Que vaut à monsieur un club par an l’honneur de se faire tirer le portrait par PSGMAG.NET ? Vivant reclus à pas cinq minutes de la cafétéria du musée Peugeot, ce qui est bien pratique pour sortir les filles les soirs de fête, le pauvre Dalmat ne méritait sans doute pas ça. Après tout, même si elles sont marquées du lion sochalien, on ne tire pas sur les ambulances…
Dalmat, dernier philosophe moderne
Seulement voilà, une fois de plus, Dalmat n’a pu s’empêcher de faire le malin… Et c’est donc armé de sa carte de fidélité Gold-PowerMax de chez les Déménageurs Bretons qu’il s’est permis de juger Ludovic Giuly dans une interview donnée mardi dernier à France Football. Grossière erreur…
Giuly ? Je ne suis pas fan. Je ne l’ai jamais été, même lors de ses meilleures saisons à Monaco. Il y a beaucoup de joueurs plus talentueux que lui qui n’ont pas une aussi grosse cote. […] Quand je voyais le débat sur sa non-sélection, je rigolais. Avec Mexès, oui. Pas avec lui ! Entre Giuly et Govou, il n’y a pas photo. (France Football, 19 août 2008)
Il faut dire que quand il s’agit de juger son prochain, Dalmat possède tout de même une légitimité inébranlable. Du coup, il se montre toujours partant, quel que soit le sujet. Vous pouvez lui poser des questions sur les milieux droit en équipe de France, ou sur l’esthétisme du polyester dans la mode masculine, pas de souci, Dalmat y va :
Pour les hommes, je pense que David Beckham incarne l’élégance. C’est le fantasme de beaucoup de femmes d’ailleurs ! Même en tant qu’homme, je trouve qu’il pourrait s’habiller en survêtement, il aurait toujours la classe ! Girondins.com, 30 mai 2007
Touche à tout de génie, l’ancien Berricho-Lenso-Marseillo-Parisiano-Intero-Tottenho-Santandero-Toulouso-Bordelais est forcément fondé à donner son avis d’expert. Ce qui lui permet d’assumer ce statut d’intellectuel ? Une culture générale à toute épreuve, que Dalmat avoue travailler quotidiennement, et auprès des plus grands penseurs de notre époque.

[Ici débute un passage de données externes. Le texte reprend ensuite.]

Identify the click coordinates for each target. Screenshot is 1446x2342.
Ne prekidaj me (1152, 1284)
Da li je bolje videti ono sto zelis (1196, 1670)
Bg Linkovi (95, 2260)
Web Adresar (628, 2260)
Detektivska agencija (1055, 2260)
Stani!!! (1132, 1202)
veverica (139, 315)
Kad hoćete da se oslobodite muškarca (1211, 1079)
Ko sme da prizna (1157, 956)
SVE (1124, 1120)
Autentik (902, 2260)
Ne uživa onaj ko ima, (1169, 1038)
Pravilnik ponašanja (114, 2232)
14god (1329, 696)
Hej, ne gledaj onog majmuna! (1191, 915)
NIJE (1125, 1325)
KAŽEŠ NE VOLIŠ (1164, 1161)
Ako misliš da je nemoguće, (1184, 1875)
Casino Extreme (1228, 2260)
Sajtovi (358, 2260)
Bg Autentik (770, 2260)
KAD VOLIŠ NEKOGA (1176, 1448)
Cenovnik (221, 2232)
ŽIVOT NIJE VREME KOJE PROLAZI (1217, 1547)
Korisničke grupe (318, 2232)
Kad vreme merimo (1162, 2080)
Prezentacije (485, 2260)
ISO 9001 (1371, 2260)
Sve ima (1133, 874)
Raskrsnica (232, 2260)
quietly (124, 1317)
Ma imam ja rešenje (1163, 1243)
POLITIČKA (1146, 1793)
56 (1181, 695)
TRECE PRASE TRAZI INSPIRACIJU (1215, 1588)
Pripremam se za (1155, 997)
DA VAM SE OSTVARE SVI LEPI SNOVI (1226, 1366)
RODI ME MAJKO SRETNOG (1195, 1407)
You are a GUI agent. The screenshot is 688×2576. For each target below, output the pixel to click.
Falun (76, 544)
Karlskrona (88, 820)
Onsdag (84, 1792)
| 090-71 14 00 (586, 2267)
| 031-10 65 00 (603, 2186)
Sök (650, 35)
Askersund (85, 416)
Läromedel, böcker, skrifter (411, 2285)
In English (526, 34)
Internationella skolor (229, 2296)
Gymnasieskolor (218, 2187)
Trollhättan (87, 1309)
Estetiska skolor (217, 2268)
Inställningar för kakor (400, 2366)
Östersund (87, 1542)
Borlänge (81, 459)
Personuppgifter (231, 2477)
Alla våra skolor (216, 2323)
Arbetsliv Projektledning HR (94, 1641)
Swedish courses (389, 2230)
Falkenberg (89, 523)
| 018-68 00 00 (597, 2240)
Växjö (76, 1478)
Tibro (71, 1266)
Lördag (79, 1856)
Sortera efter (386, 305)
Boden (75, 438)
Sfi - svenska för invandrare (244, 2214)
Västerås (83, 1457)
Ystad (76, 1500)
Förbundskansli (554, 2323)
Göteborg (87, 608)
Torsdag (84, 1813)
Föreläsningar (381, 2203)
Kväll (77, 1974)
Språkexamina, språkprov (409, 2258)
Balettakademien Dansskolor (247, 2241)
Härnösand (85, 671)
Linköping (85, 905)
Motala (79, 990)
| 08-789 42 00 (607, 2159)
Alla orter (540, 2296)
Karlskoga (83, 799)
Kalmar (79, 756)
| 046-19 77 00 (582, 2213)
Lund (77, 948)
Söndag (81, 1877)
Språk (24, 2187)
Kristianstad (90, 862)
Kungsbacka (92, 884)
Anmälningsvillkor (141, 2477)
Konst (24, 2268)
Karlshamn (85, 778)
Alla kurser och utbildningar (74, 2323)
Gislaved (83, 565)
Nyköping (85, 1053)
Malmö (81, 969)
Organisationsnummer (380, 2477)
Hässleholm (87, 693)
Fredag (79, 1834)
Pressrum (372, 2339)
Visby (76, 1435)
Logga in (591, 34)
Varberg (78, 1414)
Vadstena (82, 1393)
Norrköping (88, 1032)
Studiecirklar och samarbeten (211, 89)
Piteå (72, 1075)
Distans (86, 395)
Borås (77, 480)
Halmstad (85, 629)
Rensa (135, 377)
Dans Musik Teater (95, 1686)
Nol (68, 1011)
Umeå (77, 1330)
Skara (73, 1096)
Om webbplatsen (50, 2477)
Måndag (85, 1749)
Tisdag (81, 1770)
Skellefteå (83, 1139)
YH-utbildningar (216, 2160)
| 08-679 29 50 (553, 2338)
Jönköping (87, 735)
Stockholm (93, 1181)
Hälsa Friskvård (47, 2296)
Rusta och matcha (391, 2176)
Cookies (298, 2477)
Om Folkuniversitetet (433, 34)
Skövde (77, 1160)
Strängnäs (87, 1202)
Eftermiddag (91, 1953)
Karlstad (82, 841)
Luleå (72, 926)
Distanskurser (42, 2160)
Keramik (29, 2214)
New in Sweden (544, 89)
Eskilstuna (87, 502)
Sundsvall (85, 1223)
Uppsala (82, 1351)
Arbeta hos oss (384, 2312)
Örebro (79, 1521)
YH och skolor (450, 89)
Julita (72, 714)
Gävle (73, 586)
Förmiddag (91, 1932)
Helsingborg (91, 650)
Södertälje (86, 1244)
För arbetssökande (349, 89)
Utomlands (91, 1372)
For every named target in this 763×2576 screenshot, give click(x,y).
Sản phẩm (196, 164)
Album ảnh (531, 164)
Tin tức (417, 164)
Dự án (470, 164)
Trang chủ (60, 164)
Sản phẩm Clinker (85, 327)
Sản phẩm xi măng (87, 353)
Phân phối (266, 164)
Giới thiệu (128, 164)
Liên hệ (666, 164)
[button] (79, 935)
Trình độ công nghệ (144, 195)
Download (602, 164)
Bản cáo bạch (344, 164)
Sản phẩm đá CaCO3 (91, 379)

Je regarde toutes les émissions comme Sans aucun doute, Ca se discute, Confessions intimes ou les jeux télévisés. Je pense qu’en fin de compte, même si ces émissions ne sont pas très intellectuelles, elles reflètent des étapes de la vie. Cela peut m’aider. Girondins.com, 30 mai 2007
Oui, vous l’aurez compris, bien plus que le footballeur, c’est Dalmat l’humaniste, Stéphane le lettré que Paris devra affronter samedi prochain. Cet homme tourné vers son prochain, humble et généreux, qui sait vivre de plaisirs simples, se plait à cultiver ce qu’il y a de meilleur en l’Homme. Tel le moine bouddhiste qu’il aurait pu être s’il avait été bouddhiste — et moine —, le Sochalien passe son temps à travailler sur lui-même pour progresser, s’élever vers cet idéal de sagesse qui lui permet ensuite de déblatérer sur les autres.
Je me balade en voiture décapotable quand il fait beau. J’ai un coupé Mercedes et un 4x4 américain. J’écoute du rap en décapotable, mais je ne frime pas. […] Oui, j’aime m’occuper de moi. Y a pas de honte. Je me rase le corps, je m’occupe de mon crâne, que je rase moi-même. L’Humanité, 14 décembre 2004
Dalmat rase son crâne lui-même… Il y a de quoi être bluffé, non ? C’est pas Giuly qui en ferait autant…
Peut-on comparer Dalmat et Giuly ?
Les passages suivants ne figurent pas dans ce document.